* [Required action]
For the word "each", state how many lines of the records include it, with no other text.

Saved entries
---

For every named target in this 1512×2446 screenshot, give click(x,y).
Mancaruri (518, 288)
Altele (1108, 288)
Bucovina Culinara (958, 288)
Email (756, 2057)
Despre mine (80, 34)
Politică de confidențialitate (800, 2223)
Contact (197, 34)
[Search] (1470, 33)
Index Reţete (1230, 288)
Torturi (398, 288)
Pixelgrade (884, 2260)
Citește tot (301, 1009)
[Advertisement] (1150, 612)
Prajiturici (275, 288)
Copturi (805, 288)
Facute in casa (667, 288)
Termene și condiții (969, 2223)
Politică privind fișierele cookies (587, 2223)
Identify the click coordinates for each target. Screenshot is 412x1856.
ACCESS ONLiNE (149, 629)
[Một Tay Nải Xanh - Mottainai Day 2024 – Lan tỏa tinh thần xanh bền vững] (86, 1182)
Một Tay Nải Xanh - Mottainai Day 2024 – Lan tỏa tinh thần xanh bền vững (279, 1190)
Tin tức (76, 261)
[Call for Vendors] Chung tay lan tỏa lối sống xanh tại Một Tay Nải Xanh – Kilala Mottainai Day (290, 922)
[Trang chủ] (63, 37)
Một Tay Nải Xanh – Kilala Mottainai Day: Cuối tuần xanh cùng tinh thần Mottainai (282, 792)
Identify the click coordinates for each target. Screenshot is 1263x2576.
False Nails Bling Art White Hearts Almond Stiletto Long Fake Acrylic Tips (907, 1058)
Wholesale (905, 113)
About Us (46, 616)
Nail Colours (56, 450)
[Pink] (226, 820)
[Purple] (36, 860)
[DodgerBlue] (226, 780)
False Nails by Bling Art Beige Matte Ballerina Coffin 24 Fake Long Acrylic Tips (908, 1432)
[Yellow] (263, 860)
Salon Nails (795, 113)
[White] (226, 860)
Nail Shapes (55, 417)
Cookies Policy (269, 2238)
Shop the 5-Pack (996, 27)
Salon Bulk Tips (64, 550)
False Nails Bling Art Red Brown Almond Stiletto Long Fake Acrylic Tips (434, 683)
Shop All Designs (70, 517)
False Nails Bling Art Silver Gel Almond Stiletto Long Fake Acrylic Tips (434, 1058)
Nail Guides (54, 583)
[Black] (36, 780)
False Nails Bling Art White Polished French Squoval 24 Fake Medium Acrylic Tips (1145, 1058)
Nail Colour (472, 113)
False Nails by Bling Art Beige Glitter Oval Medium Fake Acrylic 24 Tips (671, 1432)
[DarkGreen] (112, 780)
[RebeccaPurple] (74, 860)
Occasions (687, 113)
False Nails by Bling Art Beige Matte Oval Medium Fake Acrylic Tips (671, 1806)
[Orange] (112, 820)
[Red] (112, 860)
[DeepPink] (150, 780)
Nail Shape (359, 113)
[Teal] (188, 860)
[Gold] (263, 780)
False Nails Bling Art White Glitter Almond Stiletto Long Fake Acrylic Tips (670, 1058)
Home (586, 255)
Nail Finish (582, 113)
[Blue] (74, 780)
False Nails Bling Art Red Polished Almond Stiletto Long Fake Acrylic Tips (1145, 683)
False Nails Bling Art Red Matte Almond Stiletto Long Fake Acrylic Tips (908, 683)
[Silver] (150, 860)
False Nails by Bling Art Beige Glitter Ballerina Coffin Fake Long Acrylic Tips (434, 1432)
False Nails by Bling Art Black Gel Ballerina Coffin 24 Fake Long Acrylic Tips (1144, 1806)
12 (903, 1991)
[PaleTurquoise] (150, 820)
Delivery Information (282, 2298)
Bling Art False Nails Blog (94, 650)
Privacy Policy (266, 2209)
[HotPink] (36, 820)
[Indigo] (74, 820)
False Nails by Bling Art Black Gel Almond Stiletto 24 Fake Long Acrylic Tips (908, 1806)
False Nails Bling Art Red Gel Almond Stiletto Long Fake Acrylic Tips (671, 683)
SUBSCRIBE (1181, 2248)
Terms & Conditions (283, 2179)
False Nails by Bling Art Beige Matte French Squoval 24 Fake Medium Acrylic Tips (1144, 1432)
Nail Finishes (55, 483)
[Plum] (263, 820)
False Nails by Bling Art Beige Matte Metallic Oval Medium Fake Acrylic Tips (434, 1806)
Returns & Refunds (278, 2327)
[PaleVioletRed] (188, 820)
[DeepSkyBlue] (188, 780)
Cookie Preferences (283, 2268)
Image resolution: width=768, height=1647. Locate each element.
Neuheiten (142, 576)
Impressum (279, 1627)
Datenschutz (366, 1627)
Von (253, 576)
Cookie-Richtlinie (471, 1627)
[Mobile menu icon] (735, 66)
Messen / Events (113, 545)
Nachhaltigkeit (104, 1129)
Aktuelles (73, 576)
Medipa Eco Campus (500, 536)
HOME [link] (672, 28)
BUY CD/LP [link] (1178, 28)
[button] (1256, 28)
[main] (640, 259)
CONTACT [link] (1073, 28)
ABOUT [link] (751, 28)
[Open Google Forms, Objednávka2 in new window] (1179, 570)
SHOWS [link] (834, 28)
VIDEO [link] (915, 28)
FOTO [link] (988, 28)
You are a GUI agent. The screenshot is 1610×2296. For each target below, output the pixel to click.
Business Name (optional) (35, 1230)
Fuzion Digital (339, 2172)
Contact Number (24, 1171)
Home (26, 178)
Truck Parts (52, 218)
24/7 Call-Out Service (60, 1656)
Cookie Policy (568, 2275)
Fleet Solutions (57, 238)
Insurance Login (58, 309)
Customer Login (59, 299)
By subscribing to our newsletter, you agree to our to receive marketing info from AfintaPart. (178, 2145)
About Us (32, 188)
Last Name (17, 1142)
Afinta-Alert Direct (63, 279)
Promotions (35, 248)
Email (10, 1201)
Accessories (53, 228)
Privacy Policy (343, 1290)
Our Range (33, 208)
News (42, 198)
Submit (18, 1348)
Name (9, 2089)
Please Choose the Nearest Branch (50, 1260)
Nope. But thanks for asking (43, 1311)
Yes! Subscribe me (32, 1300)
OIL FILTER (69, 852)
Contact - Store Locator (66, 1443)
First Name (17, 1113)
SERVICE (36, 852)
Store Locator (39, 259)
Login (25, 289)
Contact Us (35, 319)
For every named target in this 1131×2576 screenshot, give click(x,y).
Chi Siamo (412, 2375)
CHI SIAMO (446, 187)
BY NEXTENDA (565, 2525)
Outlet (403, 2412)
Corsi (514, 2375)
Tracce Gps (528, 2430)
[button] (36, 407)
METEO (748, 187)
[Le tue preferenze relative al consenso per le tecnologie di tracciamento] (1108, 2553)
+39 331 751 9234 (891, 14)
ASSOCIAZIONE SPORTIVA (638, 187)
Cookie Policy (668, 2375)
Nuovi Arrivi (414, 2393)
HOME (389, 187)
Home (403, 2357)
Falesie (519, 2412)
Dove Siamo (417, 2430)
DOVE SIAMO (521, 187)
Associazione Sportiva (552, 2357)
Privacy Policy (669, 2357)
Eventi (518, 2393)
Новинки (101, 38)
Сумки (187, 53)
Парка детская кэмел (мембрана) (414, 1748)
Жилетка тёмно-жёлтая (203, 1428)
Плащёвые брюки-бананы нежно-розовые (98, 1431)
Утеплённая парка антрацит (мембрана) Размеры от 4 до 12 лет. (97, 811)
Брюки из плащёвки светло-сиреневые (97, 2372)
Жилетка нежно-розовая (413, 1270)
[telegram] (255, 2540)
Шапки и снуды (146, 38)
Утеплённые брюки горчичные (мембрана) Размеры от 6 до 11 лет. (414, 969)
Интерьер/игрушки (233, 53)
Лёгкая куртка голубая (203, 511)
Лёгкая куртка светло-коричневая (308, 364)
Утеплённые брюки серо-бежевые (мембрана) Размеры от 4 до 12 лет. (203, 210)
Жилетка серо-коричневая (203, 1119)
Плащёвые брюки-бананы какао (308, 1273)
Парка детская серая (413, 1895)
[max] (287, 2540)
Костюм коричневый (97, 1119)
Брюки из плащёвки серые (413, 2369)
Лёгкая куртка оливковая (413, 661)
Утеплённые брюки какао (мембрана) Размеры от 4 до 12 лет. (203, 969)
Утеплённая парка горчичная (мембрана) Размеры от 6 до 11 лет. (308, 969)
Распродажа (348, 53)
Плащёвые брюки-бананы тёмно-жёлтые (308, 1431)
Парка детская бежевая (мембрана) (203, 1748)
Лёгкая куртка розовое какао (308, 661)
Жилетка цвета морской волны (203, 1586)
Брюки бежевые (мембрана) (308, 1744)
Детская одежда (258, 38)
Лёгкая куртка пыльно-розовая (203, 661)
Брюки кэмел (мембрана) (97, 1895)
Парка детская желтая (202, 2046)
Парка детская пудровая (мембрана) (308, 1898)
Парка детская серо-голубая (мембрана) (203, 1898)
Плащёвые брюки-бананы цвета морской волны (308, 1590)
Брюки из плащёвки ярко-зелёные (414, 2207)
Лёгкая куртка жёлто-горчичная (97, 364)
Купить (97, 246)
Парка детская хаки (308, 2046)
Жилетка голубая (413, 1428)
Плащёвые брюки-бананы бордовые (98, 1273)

---

* [Result]
4